* **ASSIGNED TASK 1**:
Answer these questions using the Setaria project description.
(a) On what plant material will the Aim 1 profiles be generated?
(b) In which three settings will the Aim 2 follow-up studies be conducted?
(c) Which personnel are listed as responsible for Aim 3?
* **ASSIGNED TASK 2**:
Write the next part of the Setaria project description, picking up after its final sentence.

The objectives of this project are to 1) identify the gene regulatory and metabolic networks important for adaptation to low water availability and high-density plantings and to gain a greater understanding of the physiology underlying these adaptations and 2) develop technologies to precisely control gene insertion and replacements events for large scale engineering of pathways in model and target feedstocks. To accomplish these objectives the following experiments will be performed with primary personnel responsible listed in parenthesis and shown in project management plan:

Aim1: Identify QTL for the effect of drought and density on biomass and seed yield components of Setaria (Leakey, Cousins, Baxter, Brutnell, Mockler). This study will generate one of the most comprehensive molecular, physiological and genetic datasets to date in a field setting. This will include highly resolved transcriptional profiles, elemental profiles and isotopic discrimination generated on recombinant inbred lines of Setaria.

Aim 2: Conduct in–depth physiological profiles in roots and leaves of a subset of selected lines (Dinneny, Brutnell, Baxter, Leakey, Cousins). These detailed follow-up studies will be conducted in field, greenhouse and growth chamber settings to provide more highly resolved molecular signatures under controlled environments. These data will provide mechanistic insight into the processes regulating abiotic stress response. Additionally, the greenhouse and growth chamber studies will enable the development of more rigorous network reconstructions.

Aim 3: Integrate datasets and develop metabolic and gene networks for Setaria (Rhee, Mockler, Baxter). A key component to this proposal is to develop a comprehensive network model that integrates several tiers of –omics, QTL, eQTL and physiological data from this study with previously published dicot and monocot networks. This network model will guide the prioritization of candidate genes that when manipulated will likely have the greatest impact on biomass and seed yield under drought and high-density growth conditions.

* **INFORMATION SHOWN**:

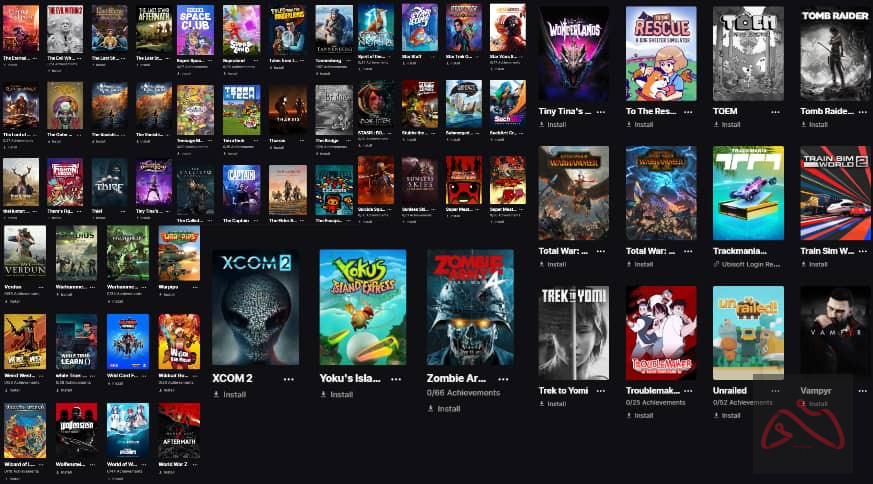Click the 0/66 Achievements text for Zombie Army 4

coord(463,393)
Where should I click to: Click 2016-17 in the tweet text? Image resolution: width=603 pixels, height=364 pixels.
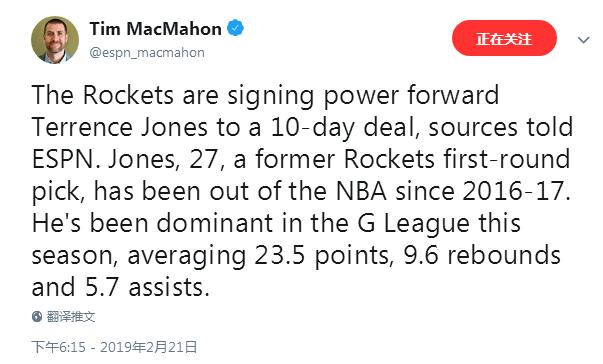click(513, 191)
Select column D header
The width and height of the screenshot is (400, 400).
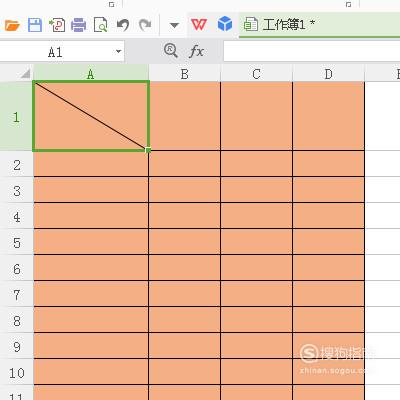329,74
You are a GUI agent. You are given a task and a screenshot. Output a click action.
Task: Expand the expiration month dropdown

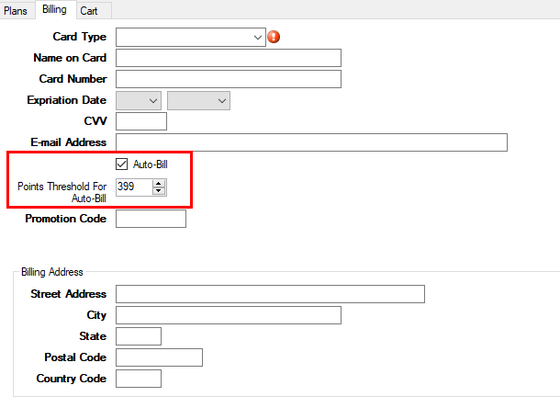pyautogui.click(x=139, y=101)
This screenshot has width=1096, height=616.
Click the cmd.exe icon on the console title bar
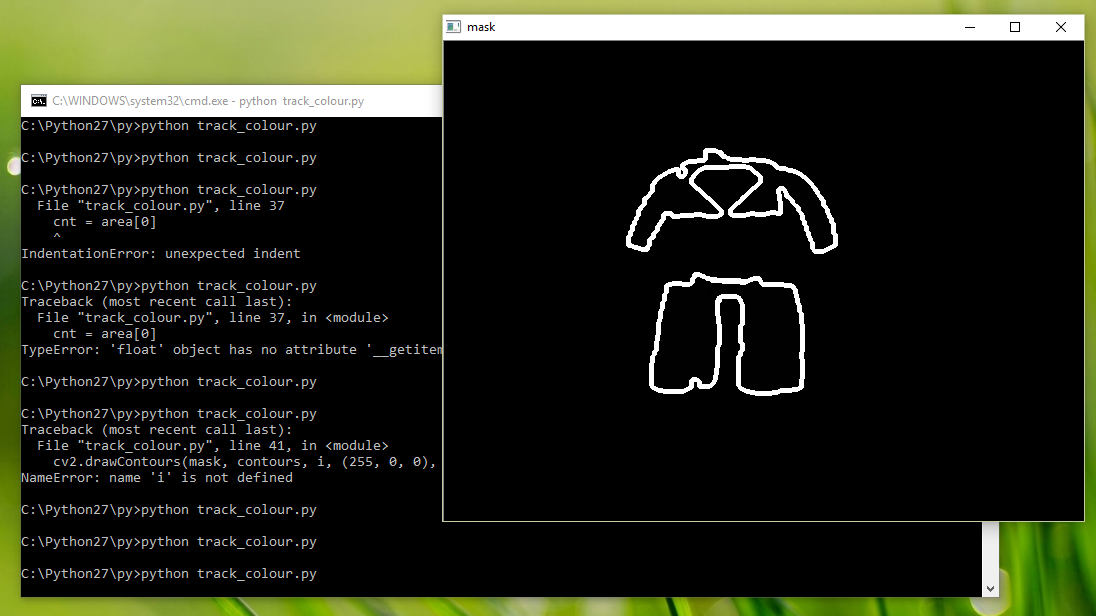(x=38, y=101)

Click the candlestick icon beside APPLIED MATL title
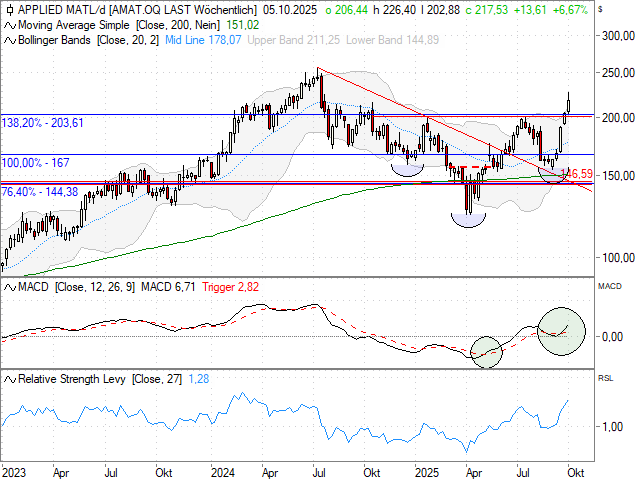9,8
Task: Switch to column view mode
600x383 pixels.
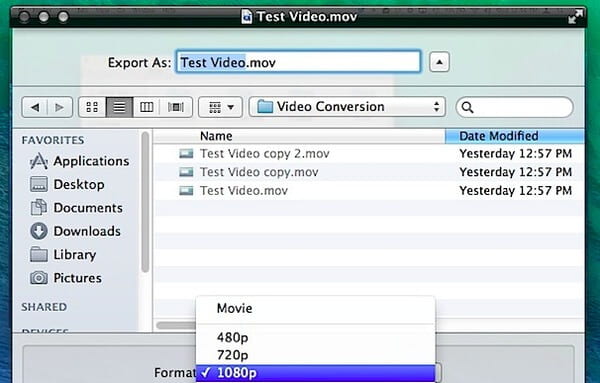Action: 147,107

* **ANSWER SPACE 1**:
(a) Recombinant inbred lines of Setaria.
(b) Field, greenhouse and growth chamber settings.
(c) Rhee, Mockler and Baxter.

* **ANSWER SPACE 2**:
Aim 4: Develop transformation technologies for Setaria viridis (Voytas). To rapidly accelerate the production of second generation bioenergy feedstocks it will be necessary to develop sophisticated gene and pathway manipulation systems. These tools, developed here for S. viridis, will likely be equally applicable to closely related panicoid feedstocks and thus serve as an important resource for broad bioenergy research community.

Aim 5: Functionally examine the role of candidate genes deduced by network models (Voytas, Leakey, Cousins). The function of up to 10 candidate genes will be examined through transgenics approaches. Overexpression and knockouts of candidate genes identified in Aim 3 will be performed with technologies developed in Aim 4. Detailed phenotypic characterizations of the transgenic materials will be performed in field, greenhouse and controlled growth settings.

Aim 6: Develop protocols and best practices for monitoring gene flow in transgenic Setaria (Quemada, Brutnell). As transgenics will likely be an important component to future biofuel feedstock development, it will be essential to develop a comprehensive framework for identifying and quantifying potential impacts of transgenics on ecosystems. Thus, to develop a framework for future studies we will establish metrics for quantifying transgenic risk. In summary, the proposed 6 aims will establish Setaria viridis as the model genetic system for the study of C4 feedstock grasses and provide the foundation for a systems approach to understanding and engineering bioenergy feedstock grasses.